Because of the traditional pious fear of distorting the laws of Islam, the overwhelming majority of the great scholars of the past, certainly well over ninety-nine percent of them, have adhered loyally to a madzhab. It is true that in the troubled fourteenth century, a handful of dissenters appeared, such as Shaykh ibn Taymiyyah (r.a.) and Imam ibn al-Qayyim (r.a.), but even these individuals never recommended that semi-educated Muslims should attempt ijtihad without expert help. The attitude of Imam ibn al-Qayyim (r.a.) is not consistent on this issue. In some passages of his I’ilam al-Muwaqqi’in, he seemed to suggest that any Muslim is qualified to derive rulings directly from the Qur’an and sunnah. But in other passages, he took a more intelligent view. For instance, he wrote, “Is it permissible for a mufti who adheres to the madzhab of his imam to give a fatwa in accordance with a different madzhab if that is more correct in his view? If he is following the principles of that imam in procedures of ijtihad, and ascertaining the proof-texts, then he is permitted to follow the view of another mujtahid which he considers correct.” This is a broad approach, but is nonetheless very far from the notion of simply following the ‘dalil’ every time rather than following a qualified interpreter. This quote and several others are given by Imam al-Buwthi (r.a.) to show the various opinions held by Imam ibn al-Qayyim (r.a.) on this issue, which, according to Imam al-Buwthi (r.a.), reveal ‘remarkable contradictions’.

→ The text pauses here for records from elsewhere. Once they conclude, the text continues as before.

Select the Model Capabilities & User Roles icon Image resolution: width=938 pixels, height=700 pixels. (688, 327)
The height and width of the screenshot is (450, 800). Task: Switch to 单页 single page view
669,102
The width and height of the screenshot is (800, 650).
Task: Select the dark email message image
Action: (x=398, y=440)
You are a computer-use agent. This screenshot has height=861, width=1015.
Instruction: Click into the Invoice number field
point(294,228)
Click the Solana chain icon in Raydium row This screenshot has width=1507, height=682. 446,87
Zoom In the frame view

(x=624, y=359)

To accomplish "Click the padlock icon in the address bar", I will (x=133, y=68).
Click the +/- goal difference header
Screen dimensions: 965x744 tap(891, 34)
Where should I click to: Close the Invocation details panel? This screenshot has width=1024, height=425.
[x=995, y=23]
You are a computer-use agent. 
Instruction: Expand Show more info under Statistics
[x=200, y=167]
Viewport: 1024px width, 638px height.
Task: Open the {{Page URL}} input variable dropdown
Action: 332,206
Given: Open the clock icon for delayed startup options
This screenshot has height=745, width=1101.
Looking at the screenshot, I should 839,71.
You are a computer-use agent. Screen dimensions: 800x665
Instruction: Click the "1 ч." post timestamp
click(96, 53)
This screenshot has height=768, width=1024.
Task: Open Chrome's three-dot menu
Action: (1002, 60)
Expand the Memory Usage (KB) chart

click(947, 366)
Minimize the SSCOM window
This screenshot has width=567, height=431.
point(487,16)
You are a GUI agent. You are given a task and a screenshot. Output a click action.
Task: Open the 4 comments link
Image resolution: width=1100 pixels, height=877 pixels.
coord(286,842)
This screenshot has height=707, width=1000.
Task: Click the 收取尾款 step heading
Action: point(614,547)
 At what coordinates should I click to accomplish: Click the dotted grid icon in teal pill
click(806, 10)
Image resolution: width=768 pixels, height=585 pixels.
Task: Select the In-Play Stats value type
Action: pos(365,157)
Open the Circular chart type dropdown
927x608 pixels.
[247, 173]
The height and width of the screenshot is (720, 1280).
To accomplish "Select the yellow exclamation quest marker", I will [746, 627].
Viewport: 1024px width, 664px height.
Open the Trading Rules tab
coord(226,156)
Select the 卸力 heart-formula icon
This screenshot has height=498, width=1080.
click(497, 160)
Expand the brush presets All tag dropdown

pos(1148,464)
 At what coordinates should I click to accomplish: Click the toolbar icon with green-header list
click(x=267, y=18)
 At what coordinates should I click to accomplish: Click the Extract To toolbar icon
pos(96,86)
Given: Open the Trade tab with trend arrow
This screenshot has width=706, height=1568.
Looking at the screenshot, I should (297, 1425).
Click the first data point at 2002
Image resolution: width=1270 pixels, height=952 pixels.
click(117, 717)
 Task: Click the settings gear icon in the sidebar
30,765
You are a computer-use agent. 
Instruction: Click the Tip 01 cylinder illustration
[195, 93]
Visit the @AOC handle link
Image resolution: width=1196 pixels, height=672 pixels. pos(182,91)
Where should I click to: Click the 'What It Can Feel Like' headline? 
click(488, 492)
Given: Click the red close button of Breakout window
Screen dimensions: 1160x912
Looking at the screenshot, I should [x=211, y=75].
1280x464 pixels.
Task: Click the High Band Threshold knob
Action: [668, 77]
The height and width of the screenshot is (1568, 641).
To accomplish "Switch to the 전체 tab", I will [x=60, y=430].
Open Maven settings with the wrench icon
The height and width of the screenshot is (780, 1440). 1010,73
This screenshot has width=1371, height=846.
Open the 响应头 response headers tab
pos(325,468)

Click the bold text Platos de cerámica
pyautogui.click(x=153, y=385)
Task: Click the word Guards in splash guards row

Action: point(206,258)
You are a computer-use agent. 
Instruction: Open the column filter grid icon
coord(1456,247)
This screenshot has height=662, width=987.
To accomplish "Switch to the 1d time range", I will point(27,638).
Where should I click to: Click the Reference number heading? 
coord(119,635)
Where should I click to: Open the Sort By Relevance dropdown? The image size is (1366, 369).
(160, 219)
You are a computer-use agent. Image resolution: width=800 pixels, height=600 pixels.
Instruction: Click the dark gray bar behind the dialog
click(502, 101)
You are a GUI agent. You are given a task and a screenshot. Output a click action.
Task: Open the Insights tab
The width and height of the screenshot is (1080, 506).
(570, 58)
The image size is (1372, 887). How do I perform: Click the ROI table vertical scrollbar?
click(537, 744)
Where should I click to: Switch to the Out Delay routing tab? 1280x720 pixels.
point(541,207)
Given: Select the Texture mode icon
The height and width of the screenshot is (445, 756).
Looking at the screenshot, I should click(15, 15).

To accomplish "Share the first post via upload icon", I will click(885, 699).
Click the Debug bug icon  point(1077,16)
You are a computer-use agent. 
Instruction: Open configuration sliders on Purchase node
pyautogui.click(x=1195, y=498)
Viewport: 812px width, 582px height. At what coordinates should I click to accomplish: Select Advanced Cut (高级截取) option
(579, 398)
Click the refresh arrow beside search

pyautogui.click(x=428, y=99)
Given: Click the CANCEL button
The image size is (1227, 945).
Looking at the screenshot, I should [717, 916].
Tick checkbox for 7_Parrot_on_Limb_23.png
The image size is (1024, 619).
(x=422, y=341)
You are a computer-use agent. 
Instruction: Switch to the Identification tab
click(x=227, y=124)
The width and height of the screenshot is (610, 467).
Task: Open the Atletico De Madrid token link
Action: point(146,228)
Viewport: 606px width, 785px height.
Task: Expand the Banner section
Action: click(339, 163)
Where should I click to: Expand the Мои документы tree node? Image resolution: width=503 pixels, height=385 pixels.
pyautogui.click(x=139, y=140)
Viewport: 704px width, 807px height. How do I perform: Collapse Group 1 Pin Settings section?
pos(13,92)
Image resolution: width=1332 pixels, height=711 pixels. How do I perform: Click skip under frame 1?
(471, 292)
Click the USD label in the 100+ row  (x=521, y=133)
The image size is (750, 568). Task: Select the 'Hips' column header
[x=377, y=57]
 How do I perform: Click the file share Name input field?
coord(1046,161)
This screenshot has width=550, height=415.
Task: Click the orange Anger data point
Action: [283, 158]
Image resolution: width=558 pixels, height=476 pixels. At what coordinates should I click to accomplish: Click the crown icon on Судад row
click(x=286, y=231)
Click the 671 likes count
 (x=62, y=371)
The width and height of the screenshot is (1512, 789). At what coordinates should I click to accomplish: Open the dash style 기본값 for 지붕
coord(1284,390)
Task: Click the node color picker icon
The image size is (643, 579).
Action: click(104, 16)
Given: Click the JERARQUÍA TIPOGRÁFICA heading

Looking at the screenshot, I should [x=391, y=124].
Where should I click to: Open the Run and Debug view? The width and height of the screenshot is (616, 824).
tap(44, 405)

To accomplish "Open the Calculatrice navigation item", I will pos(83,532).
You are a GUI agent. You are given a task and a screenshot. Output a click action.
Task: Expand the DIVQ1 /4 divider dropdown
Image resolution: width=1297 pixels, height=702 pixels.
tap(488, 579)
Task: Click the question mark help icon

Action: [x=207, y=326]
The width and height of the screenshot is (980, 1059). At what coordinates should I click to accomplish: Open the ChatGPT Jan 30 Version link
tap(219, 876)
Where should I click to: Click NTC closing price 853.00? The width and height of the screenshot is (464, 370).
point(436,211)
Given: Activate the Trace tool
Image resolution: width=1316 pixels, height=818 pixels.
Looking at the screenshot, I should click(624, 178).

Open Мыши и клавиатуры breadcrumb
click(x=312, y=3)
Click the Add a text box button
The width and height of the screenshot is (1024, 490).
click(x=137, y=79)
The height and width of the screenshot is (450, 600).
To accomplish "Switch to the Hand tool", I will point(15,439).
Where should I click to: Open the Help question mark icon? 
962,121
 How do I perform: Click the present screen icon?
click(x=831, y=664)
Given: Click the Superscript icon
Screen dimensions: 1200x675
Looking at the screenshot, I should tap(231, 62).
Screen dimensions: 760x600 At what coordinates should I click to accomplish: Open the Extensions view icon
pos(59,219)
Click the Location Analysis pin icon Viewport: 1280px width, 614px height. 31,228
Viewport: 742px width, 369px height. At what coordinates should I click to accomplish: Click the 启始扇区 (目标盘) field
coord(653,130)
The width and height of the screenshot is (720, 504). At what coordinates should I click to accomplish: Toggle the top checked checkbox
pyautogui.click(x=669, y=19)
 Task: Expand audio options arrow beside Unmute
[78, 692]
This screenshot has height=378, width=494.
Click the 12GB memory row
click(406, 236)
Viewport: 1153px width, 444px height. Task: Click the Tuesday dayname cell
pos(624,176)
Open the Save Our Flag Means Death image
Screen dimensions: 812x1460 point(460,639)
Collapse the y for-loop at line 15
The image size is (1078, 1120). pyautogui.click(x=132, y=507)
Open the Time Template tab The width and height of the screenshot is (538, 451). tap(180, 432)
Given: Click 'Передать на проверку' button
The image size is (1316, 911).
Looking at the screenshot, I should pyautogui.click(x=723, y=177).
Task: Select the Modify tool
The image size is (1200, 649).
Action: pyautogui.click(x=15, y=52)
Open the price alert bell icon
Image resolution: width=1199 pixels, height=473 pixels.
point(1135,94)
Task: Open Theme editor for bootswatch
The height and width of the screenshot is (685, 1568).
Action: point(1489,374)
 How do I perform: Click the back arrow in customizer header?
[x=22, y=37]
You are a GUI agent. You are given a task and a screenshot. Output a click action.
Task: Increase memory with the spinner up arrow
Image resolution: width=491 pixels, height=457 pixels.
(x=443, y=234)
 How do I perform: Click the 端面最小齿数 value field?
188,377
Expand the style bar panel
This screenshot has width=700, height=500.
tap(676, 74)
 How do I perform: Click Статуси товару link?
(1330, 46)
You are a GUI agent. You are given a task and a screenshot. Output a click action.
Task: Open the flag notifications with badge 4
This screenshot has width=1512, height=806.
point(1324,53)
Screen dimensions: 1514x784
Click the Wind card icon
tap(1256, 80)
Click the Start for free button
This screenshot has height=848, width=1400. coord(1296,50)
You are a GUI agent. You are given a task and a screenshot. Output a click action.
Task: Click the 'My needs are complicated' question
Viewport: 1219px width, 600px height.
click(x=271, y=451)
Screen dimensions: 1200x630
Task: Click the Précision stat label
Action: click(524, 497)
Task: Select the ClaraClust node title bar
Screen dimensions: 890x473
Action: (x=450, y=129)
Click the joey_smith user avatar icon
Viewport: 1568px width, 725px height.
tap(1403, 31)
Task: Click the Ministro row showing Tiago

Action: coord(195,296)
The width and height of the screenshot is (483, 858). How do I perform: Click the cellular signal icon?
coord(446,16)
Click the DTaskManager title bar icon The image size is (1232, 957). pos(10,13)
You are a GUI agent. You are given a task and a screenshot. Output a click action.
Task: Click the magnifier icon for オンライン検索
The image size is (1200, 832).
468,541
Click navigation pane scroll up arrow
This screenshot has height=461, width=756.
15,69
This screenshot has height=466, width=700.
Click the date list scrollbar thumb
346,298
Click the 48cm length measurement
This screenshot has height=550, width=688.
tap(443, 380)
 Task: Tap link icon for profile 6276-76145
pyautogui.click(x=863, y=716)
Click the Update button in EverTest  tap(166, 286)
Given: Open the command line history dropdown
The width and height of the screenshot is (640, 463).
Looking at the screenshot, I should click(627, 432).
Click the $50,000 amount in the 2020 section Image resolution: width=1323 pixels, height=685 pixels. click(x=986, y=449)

And in any case, although these authors have recently been resurrected and made prominent, their influence on the orthodox scholarship of classical Islam was negligible, as is suggested by the small number of manuscripts of their works preserved in the great libraries of the Islamic world. Many of Shaykh ibn Taymiyyah’s (r.a.) works exist only as single manuscripts; and even the others, when compared to the works of the great scholars such as Imam as-Suyuthi (r.a.) and Imam an-Nawawi (r.a.), seem to have been copied only very rarely.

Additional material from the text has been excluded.